• [Goal of the exercise]: Copy every line of the entries below word for word, leaving the pictures out.

• [Dataset entries]:
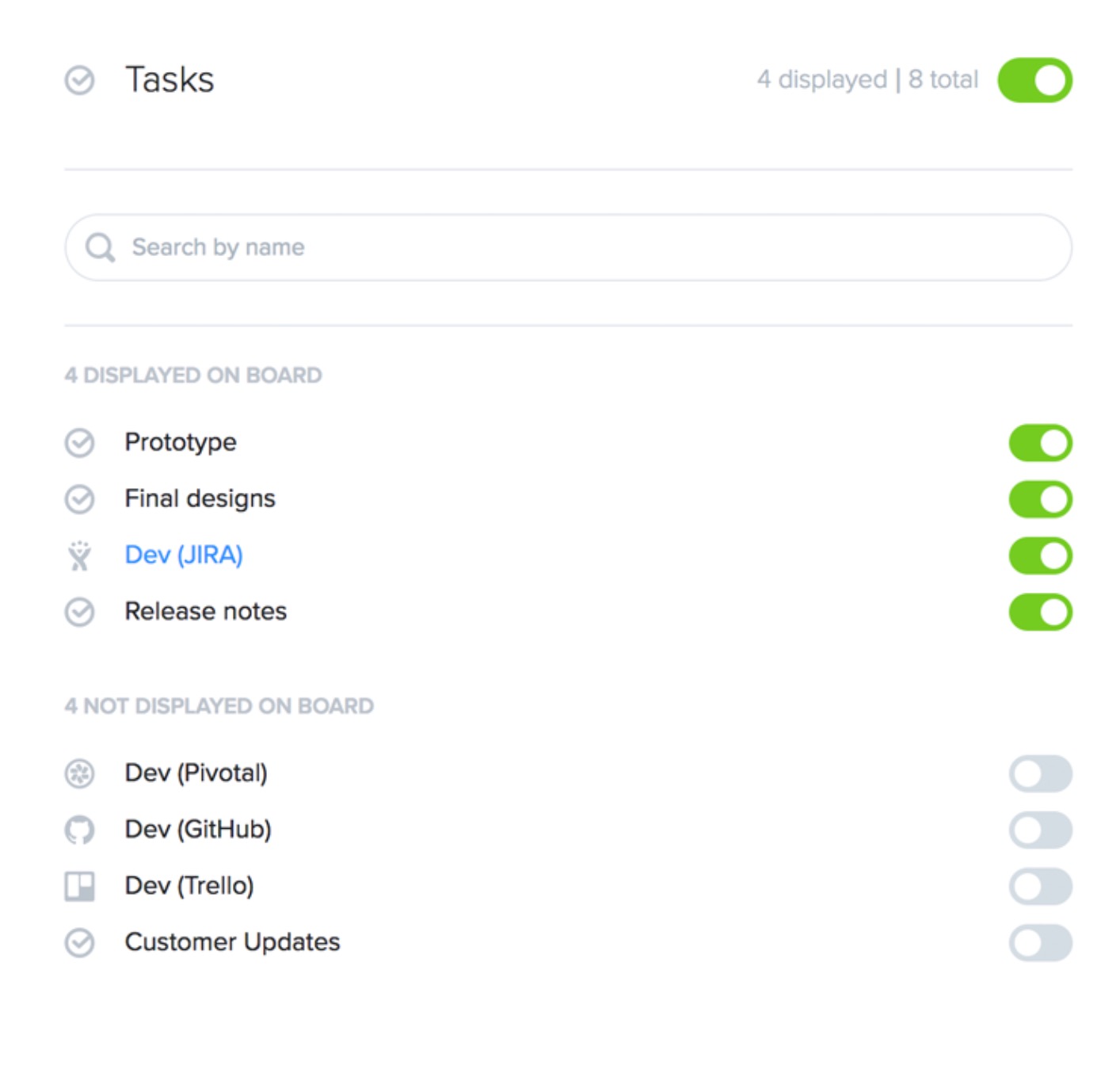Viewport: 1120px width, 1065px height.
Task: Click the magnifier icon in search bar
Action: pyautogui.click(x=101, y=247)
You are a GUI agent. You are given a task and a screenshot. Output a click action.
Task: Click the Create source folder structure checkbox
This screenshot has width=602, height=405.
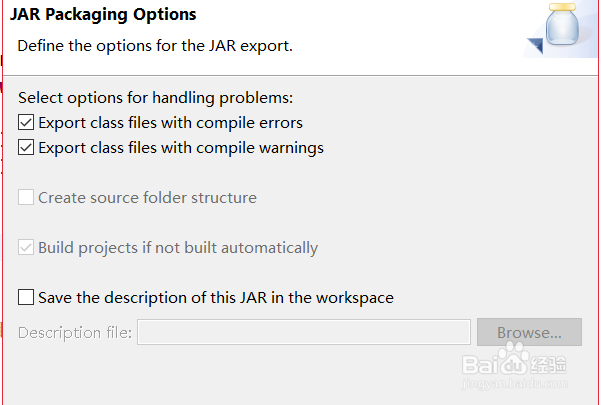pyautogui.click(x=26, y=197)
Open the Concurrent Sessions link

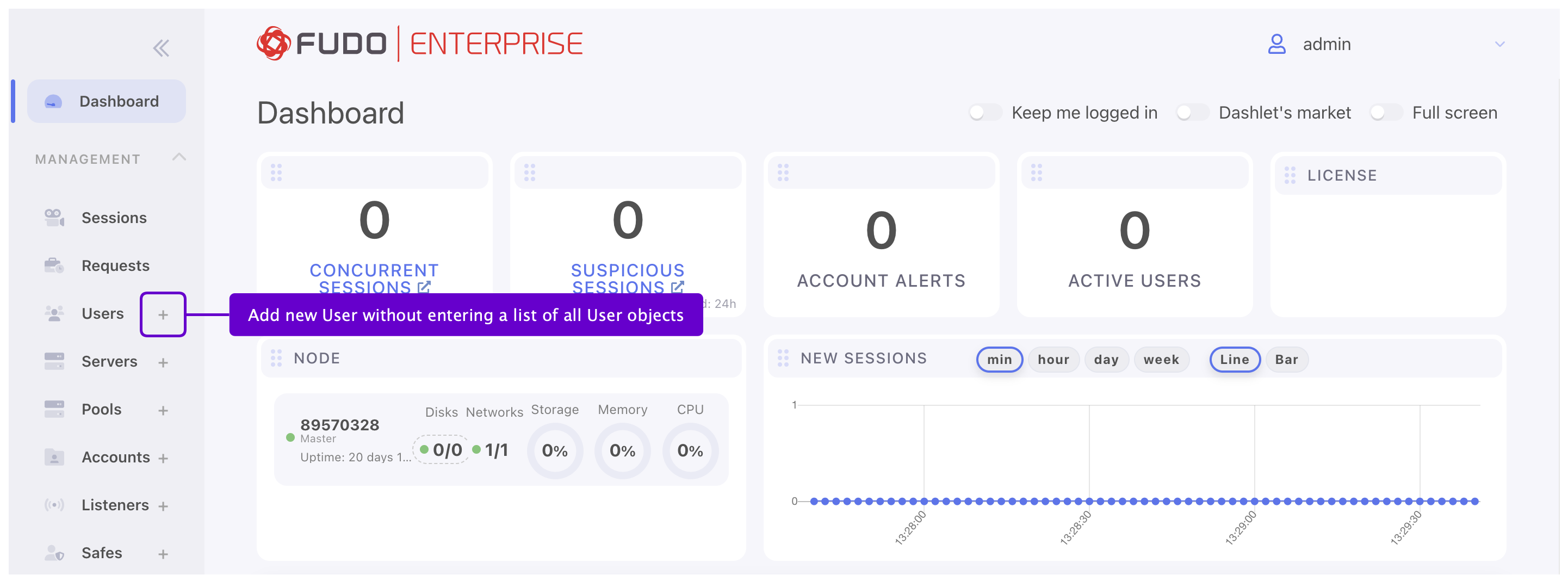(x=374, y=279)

• [Answer to this problem]:
Viewport: 1120px width, 1065px height.
Task: Click the magnifier icon in search bar
Action: pyautogui.click(x=101, y=247)
You are a GUI agent. You are given a task and a screenshot. Output a click action.
Task: Click the Create source folder structure checkbox
This screenshot has width=602, height=405.
pyautogui.click(x=26, y=197)
Open the Concurrent Sessions link

(x=374, y=279)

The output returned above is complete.